Entre las muchas verdades que nos quedan claras, al contemplar que es el Padre quien revela al Hijo amado y es el Hijo quien da la posibilidad para que a través de sí mismo conozcamos al Padre y el mismo Jesús quien nos envía desde el Padre al Espíritu Santo, nos está invitando a pensar siempre en el otro, a no encerrarnos en nuestros egoísmos sino a interesarnos y preocuparnos por la salvación de los demás.

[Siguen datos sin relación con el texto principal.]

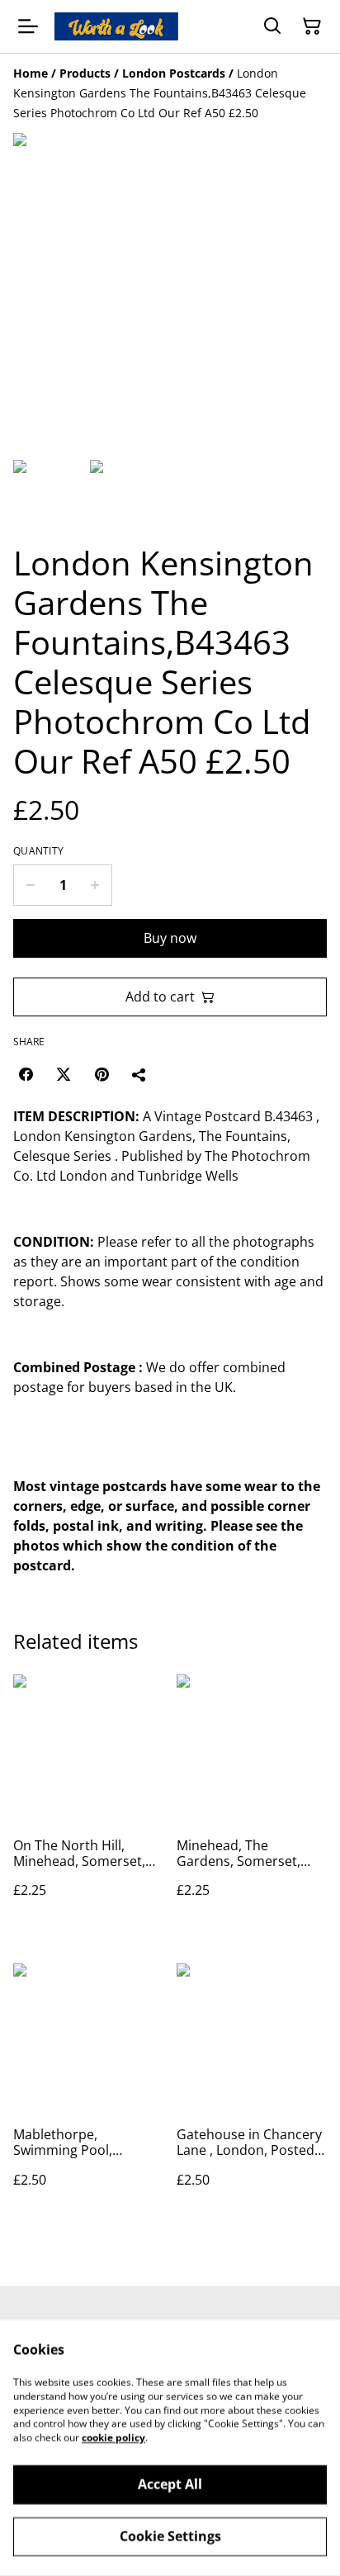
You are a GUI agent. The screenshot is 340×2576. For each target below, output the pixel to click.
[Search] (272, 26)
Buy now (170, 938)
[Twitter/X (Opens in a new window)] (63, 1074)
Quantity (38, 851)
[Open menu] (28, 26)
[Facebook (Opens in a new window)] (25, 1074)
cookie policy (113, 2438)
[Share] (139, 1074)
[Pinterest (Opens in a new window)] (101, 1074)
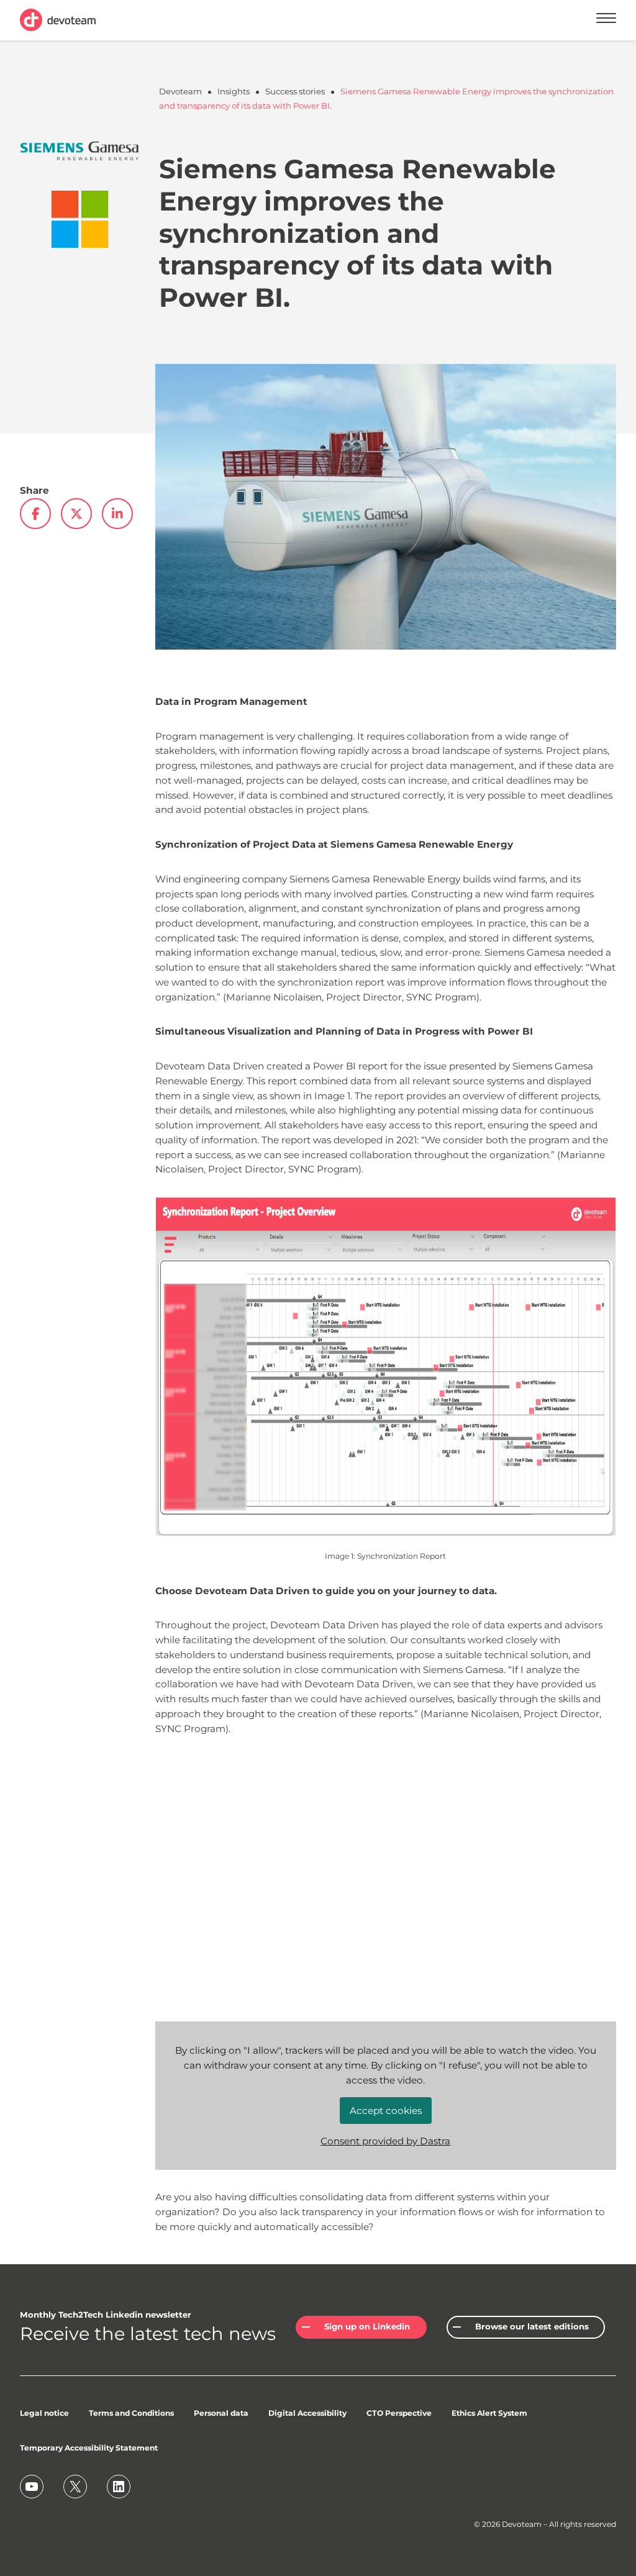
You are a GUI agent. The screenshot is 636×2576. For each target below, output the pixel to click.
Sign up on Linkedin (367, 2326)
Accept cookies (386, 2110)
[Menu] (606, 20)
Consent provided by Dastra (385, 2141)
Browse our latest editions (532, 2326)
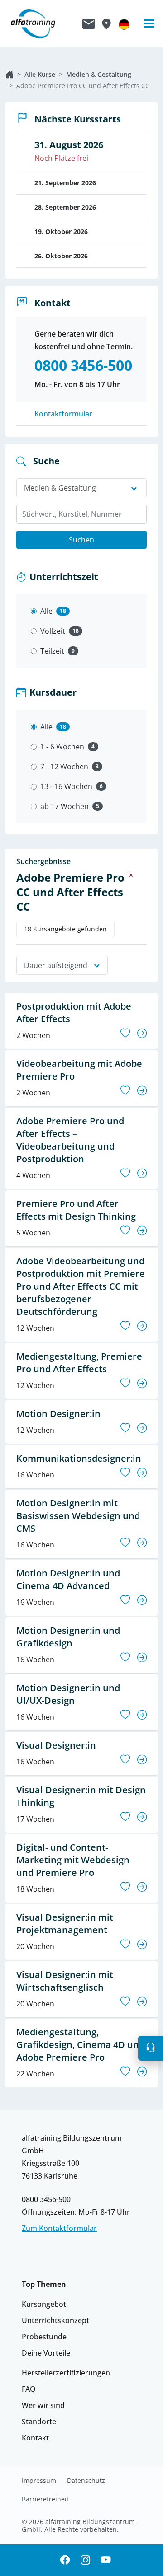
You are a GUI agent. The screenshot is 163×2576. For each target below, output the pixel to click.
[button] (150, 2048)
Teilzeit (52, 651)
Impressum (39, 2481)
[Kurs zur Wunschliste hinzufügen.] (125, 1033)
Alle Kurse (39, 74)
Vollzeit (52, 631)
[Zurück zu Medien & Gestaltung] (131, 874)
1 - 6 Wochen (62, 747)
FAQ (29, 2389)
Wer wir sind (43, 2405)
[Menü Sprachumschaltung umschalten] (124, 24)
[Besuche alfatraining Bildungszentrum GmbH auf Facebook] (65, 2560)
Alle (46, 611)
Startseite (9, 74)
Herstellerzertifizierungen (66, 2373)
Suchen (81, 540)
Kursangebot (44, 2304)
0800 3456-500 (46, 2199)
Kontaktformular (63, 414)
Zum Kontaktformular (59, 2228)
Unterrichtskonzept (55, 2320)
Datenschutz (86, 2481)
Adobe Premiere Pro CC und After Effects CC (82, 85)
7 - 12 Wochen (64, 766)
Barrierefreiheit (45, 2499)
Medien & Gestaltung (98, 74)
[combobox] (81, 514)
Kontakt (35, 2438)
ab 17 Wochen (64, 806)
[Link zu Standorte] (106, 24)
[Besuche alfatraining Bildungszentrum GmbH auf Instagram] (85, 2560)
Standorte (39, 2421)
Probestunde (44, 2337)
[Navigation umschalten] (145, 23)
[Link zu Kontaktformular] (88, 24)
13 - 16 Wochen (66, 786)
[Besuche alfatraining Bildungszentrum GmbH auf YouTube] (105, 2560)
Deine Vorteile (46, 2353)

A los catecúmenos de Constantinopla, S. Gregorio Nacianceno, confía este resumen de la fe trinitaria:

Ante todo, guardadme este buen depósito, por el cual vivo y combato, con el cual quiero morir, que me hace soportar todos los males y despreciar todos los placeres: quiero decir la profesión de fe en el Padre y el Hijo y el Espíritu Santo. Os la confío hoy. Por ella os introduciré dentro de poco en el agua y os sacaré de ella. Os la doy como compañera y patrona de toda vuestra vida. Os doy una sola Divinidad y Poder, que existe Una en los Tres, y contiene los Tres de una manera distinta. Divinidad sin distinción de substancia o de naturaleza, sin grado superior que eleve o grado inferior que abaje...Es la infinita connaturalidad de tres infinitos. Cada uno, considerado en sí mismo, es Dios todo entero...Dios los Tres considerados en conjunto...No he comenzado a pensar en la Unidad cuando ya la Trinidad me baña con su esplendor. No he comenzado a pensar en la Trinidad cuando ya la unidad me posee de nuevo... (0r. 40,41: PG 36,417).

Queridos hermanos y hermanas, que nuestras palabras y nuestra vida, siempre, en cada momento y en todo lugar, le demos gloria al Padre y al Hijo y al Espíritu Santo.